Но Орландо вдруг почувствовал, что внутри у него лопнула какая-то струна. Причём лопнула давно, а он словно бы только сейчас это понял.
– Нет уж, будем.
Позже он не мог объяснить, что на него нашло, но какая-то странная злость - на себя самого,
Не так, совсем не так представлял он себе поцелуй с этой утончённой и прямолинейной женщиной! Но в голове словно чиркнули спичкой, и Орландо не мог остановиться. Вкус её губ опьянил его, как охотничью собаку опьяняет запах добычи. Его совершенно не заботило, хотела ли она этого; он даже не понимал, отвечает ли она на его поцелуй или же пытается вырваться, - ему вдруг стало всё равно. На миг ему показалось, что он овладеет ей здесь же, немедленно, не сходя с места, как вдруг единственная мысль, словно ведро ледяной воды, заставила его протрезветь. Что он делает?..
Он медленно отстранился, не смея смотреть Марии в глаза. Когда он всё-таки поднял взгляд, он подумал, что она сейчас влепит ему пощёчину, и поделом. Но она этого не сделала.
– Ты и правда ужасный циник, - тихо сказала она, не отводя взгляда.
– Прости, - выдохнул он, ругая себя последними словами, но не зная, что ещё можно добавить к этому вслух.
– Тебе ведь тоже было непросто, - бесцветным голосом ответила Мария. - Я только одного не понимаю, Орландо: почему ты не сказал мне раньше? Мы знакомы несколько месяцев; мне казалось, мы с самого начала понимали, что это значит. Я так долго ждала, что ты это сделаешь… Можно сказать, с самого первого дня.
Она развернулась и быстро зашагала прочь. Несколько секунд Орландо ошарашенно смотрел ей вслед, но, сделав очередной промах, он стал бы в её глазах настоящим ослом. Уже был.
Поэтому он мгновенно нагнал её и, взяв за плечи осторожно, но крепко, так, чтобы она не могла вырваться, заговорил:
– Мария… Пойми меня правильно… Я … не хотел осквернять… то, что есть между нами…
– Разве любовь может осквернить, Орландо?
Она непонимающе смотрела на него, и он понял, что проигрывает сам себе.

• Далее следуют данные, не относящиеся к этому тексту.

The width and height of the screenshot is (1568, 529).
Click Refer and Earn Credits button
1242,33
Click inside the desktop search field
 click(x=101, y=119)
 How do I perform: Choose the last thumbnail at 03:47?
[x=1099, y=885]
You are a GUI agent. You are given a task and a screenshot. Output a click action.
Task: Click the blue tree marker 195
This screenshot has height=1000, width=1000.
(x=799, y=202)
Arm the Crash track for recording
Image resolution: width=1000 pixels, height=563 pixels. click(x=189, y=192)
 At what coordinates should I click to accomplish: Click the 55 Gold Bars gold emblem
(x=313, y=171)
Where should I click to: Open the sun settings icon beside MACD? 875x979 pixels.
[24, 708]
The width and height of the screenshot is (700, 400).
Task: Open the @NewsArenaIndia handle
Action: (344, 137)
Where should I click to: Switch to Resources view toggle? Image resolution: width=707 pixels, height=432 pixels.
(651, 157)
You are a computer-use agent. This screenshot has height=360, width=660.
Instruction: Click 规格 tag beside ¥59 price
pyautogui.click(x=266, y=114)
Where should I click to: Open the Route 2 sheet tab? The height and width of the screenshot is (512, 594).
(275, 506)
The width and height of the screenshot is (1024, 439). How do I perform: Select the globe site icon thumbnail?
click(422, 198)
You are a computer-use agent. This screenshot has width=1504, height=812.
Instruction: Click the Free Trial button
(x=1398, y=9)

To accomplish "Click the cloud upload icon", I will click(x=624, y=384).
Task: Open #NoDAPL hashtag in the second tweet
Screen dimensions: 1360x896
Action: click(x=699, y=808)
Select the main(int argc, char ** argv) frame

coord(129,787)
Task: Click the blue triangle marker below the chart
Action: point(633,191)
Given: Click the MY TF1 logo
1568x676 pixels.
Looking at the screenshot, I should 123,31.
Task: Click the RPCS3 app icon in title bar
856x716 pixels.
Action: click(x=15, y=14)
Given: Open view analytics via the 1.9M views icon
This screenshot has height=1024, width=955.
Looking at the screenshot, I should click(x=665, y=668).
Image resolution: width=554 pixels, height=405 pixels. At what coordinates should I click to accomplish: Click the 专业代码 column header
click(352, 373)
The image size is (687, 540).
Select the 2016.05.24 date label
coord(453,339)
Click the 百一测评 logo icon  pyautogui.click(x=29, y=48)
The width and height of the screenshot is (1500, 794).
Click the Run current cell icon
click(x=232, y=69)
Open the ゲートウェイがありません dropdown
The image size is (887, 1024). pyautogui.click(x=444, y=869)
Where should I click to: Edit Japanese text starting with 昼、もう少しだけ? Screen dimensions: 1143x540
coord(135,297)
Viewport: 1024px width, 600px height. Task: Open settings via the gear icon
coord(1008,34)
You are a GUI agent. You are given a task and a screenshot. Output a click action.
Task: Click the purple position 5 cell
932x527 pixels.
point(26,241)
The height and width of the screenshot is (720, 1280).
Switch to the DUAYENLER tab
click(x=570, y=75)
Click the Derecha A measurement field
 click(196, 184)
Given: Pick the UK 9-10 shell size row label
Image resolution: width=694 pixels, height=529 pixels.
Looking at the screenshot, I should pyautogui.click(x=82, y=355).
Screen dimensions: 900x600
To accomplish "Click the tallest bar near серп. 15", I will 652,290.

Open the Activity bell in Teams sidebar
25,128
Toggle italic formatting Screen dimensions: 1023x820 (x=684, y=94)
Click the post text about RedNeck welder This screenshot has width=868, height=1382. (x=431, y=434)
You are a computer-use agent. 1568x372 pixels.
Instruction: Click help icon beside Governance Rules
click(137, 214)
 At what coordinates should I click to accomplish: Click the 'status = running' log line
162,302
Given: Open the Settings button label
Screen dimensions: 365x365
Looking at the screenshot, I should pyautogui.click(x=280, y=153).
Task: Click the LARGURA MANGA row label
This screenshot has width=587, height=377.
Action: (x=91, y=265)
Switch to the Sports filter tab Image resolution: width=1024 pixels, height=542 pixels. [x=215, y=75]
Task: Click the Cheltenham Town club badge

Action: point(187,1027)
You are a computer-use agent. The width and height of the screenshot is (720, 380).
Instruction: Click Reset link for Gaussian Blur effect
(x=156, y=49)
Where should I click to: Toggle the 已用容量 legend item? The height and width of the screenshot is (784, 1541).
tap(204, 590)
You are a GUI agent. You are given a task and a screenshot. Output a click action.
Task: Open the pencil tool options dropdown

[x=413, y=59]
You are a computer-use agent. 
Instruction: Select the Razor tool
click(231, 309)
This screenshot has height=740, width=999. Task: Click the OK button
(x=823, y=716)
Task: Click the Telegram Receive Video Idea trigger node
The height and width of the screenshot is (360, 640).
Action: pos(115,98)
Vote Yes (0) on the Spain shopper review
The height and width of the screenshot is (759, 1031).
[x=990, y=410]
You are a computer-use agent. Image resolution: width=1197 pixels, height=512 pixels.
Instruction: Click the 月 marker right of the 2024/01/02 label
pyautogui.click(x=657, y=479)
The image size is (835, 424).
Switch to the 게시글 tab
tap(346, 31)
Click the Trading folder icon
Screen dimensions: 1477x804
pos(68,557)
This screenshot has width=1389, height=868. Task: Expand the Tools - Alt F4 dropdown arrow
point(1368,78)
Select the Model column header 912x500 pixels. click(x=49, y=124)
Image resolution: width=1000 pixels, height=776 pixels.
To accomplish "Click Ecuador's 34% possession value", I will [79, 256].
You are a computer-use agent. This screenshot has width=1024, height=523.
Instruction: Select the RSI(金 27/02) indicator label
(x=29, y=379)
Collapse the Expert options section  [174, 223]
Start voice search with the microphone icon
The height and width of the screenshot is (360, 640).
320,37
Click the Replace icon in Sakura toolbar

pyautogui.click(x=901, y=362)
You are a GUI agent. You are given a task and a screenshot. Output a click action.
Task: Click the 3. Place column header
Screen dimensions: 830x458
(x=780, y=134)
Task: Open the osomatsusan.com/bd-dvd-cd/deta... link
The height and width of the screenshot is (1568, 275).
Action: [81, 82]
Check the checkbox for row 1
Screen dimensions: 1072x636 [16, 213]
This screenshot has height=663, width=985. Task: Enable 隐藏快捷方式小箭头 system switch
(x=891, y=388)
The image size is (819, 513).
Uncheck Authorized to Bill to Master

– К чему это рыцарство, Орландо? - тихо продолжала она. - Я так много говорила тебе о любви… Но любовь - это ведь не слова, правда? Когда ты поцеловал меня сейчас, я поняла, что все мои рассуждения - пустое по сравнению с этим… Разве ты этого не чувствуешь?
Он чувствовал. Чувствовал так же сильно, как в своих прежних снах, в которых желал её почти до боли. Поэтому он привлёк её к себе и прошептал, не спрашивая, но утверждая:
– Пойдём ко мне.
***
– А у тебя уютно, - произнесла Мария, оглядывая комнату, пока Орландо разжигал огонь.
– На самом деле тесновато и слишком по-спартански, - ответил он, вороша кочергой. - Но меня устраивает.
– Мне правда нравится. Мне нравится думать, что всё это связано с тобой. Что ты приходишь сюда вечером, садишься на кровать или за стол, смотришь на пламя… Может быть, думаешь обо мне…
Орландо встал и подошёл к ней, с удивлением осознав, что ощущает… волнение? С каких это пор он переживает перед близостью с женщиной?
– Я думаю о тебе даже больше, чем считается приличным, - улыбнулся он, медленно развязывая платок, стянутый красивым узлом у неё на груди.